Between the line containing "Bookmark this page with the star icon" and the line containing "The width and" lies a run of lines; give that run again exactly, with both of those lines, and nothing else from the entries below.

▶ [MATERIAL SUPPLIED]
┏━━
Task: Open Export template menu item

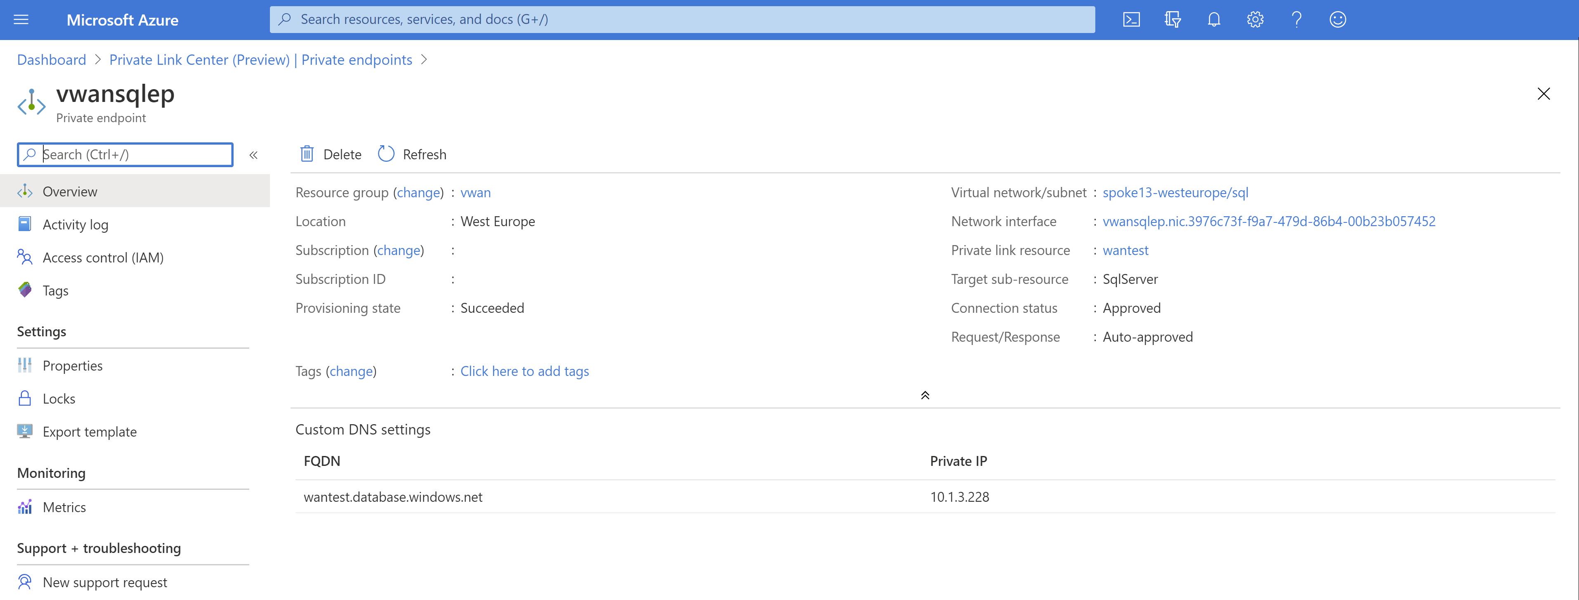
┗━━
┏━━
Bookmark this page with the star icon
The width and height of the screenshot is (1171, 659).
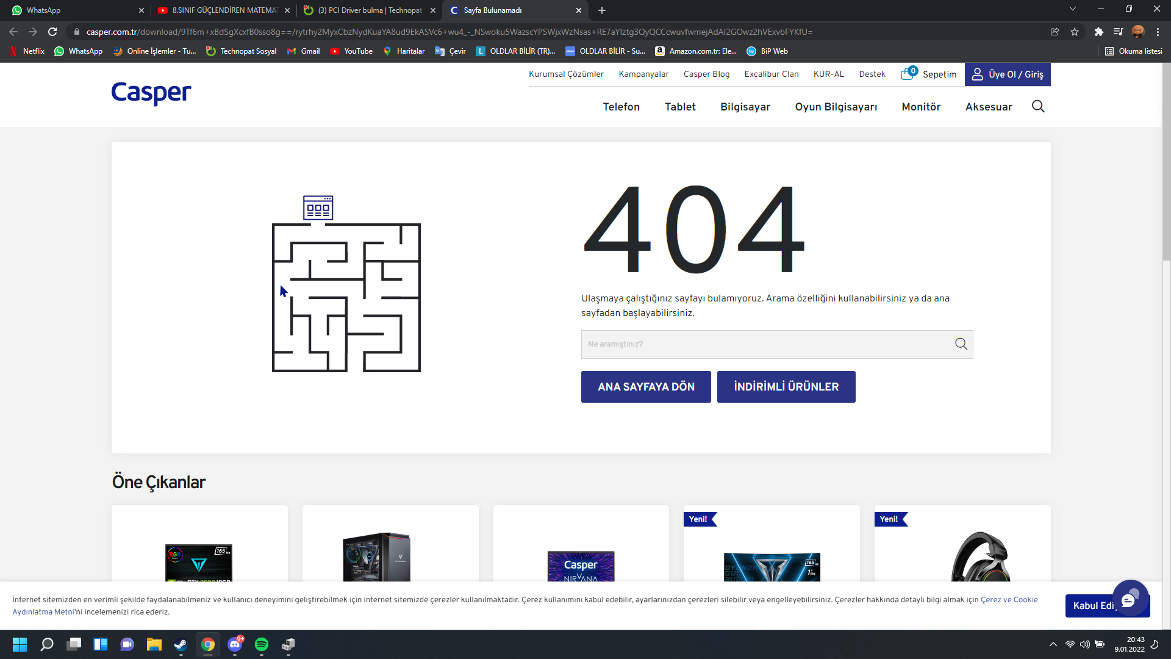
┗━━
┏━━
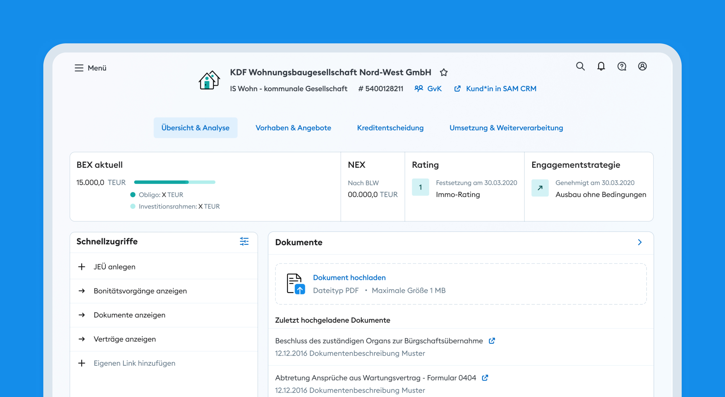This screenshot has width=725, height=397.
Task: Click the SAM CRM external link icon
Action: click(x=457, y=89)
┗━━
▶ [ANSWER SECTION]
Bookmark this page with the star icon
The width and height of the screenshot is (1171, 659).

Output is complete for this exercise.